Task description: The number of lines in the records that include "dropdown" is all you should give.

Records to process:
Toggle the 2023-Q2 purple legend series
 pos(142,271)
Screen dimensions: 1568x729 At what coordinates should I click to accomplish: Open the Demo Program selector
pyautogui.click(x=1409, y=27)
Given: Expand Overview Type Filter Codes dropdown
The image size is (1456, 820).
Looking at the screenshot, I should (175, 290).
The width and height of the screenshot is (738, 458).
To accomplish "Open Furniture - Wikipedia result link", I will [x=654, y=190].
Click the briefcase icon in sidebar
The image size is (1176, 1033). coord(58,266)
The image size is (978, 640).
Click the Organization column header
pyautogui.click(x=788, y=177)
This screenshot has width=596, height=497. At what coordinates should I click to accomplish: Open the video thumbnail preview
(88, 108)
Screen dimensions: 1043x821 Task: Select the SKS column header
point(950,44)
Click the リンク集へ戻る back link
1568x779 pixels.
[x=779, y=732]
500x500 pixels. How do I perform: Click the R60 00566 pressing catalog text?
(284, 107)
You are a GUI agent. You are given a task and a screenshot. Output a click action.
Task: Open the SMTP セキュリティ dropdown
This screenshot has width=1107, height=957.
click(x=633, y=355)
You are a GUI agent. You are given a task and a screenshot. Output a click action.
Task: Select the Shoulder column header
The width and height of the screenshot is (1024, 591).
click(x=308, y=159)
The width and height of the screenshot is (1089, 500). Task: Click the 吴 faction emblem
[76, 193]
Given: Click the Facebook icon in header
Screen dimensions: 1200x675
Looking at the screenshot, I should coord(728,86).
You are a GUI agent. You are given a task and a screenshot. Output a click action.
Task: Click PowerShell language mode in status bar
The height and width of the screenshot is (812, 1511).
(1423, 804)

Answer to this problem: 2